Born in Kansas City, Mo., to a clarinetist father and a singer mother, DeRosa went into the family business playing a French horn, usually as a studio musician, available for hire for anyone who needed a horn for a recording. Classical? Jazz? Movie/TV soundtracks? He did it all, playing for Henry Mancini, Lalo Schifrin, John Williams, Ella Fitzgerald, Harry Nilsson, The Monkees(?!), Sammy Davis Jr., Frank Zappa and Frank Sinatra. “I learned the Mozart and Strauss, but the studio business required something different,” DeRosa said. “The music was always new, never seen before; you played it and they recorded it. You never knew what you were going to get.
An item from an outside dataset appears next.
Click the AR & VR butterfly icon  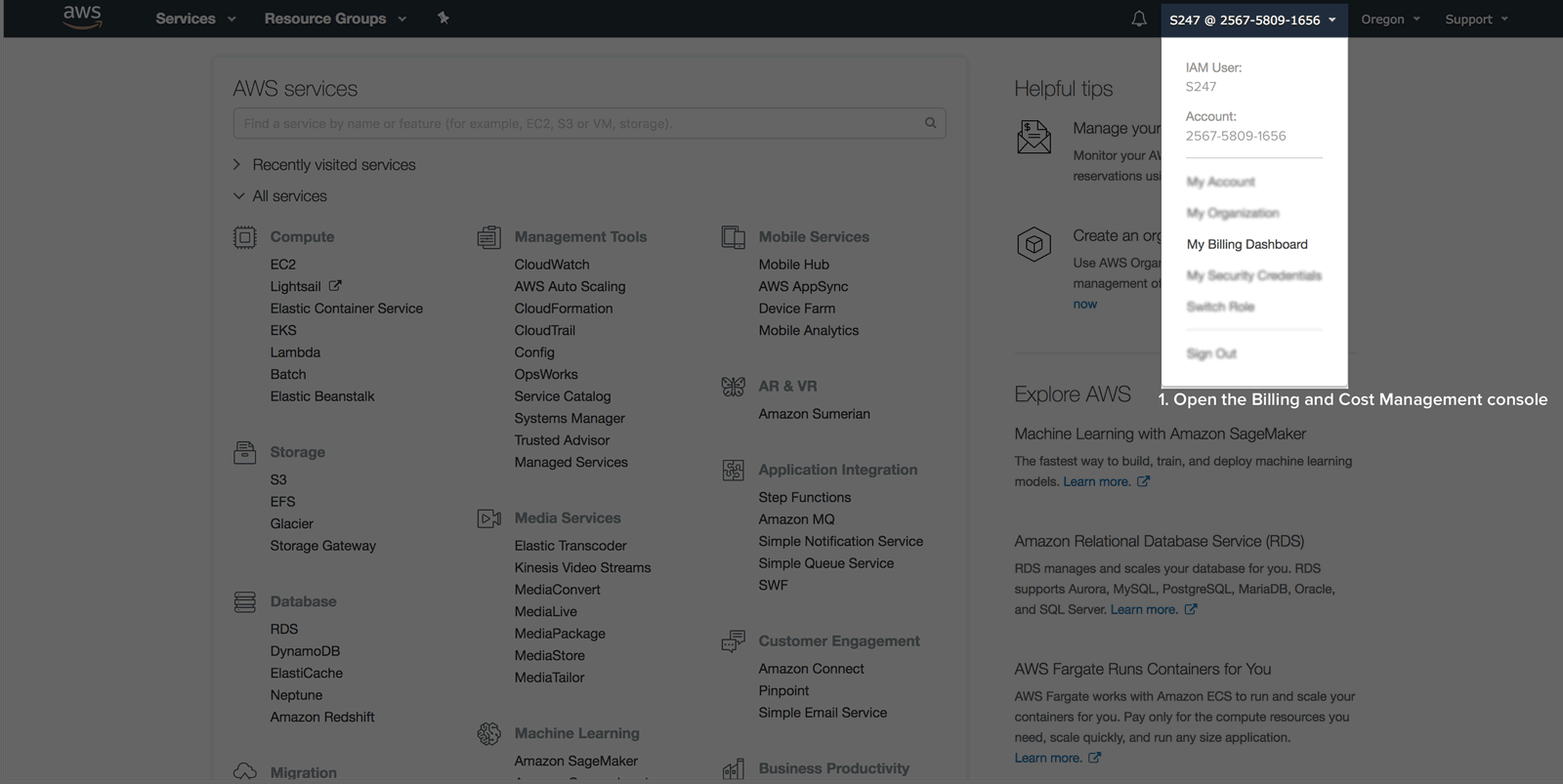pos(734,387)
Fortunately, I didn’t have problems with that, so I became a well-known player in commercial work.”
“Vince Derosa’s contribution to American music can’t be overstated,” John Williams said. “He was the premier first horn player on virtually every recording to come out of Hollywood for over forty years. He represented the pinnacle of instrumental performance and I can honestly say that what I know about writing for the French horn, I learned from him. DeRosa was an inspiration for at least two generations of composers working in Hollywood and beyond. He is respected world-wide and universally regarded as one of the greatest instrumentalists of his generation.” DeRosa played on Barry Manilow’s album Even Now, Neil Diamond’s September Morn, Louis Armstrong’s I’ve Got the World on a String, Frank Boz Scaggs’ Silk Degrees, Tower of Power’s Back to Oakland.
Classical? “This is the most astonishing example of virtuosity on the horn I have ever heard on records,” gushed music critic Alfred Frankenstein about the 1963 Grammy-nominated album, The Intimate Bach. “To play as lightly and speedily as a harpsichord, right out in the open with a minimum of support, is to give an incredible performance.” Film soundtracks? DeRosa figured he played on “thousands” of films, but the best known include Carousel, Close Encounters of the Third Kind, Edward Scissorhands, How the West Was Won, Jaws, Mary Poppins, Midway, Oklahoma, My Fair Lady, Rocky, The Days of Wine and Roses, The Magnificent Seven, The Music Man, The Sound of Music, and E.T.: The Extraterrestrial. TV? You bet: a sampling includes Batman, Bonanza, Dallas, Hawaii Five-O, Peter Gunn, Star Trek, The Rockford Files, and The Simpsons.
In the jazz realm, DeRosa played first horn for most of Sinatra’s greatest hit albums, including In the Wee Small Hours, Songs for Swingin’ Lovers!, Frank Sinatra Sings for Only the Lonely, and Strangers in the Night. And on the side, DeRosa sat in with the Los Angeles Philharmonic. He passed along his talent, too, serving on the faculty of the University of Southern California from 1974 to 2005. DeRosa retired in 2008 after 70 years of near-constant work, and died on July 18 at 101.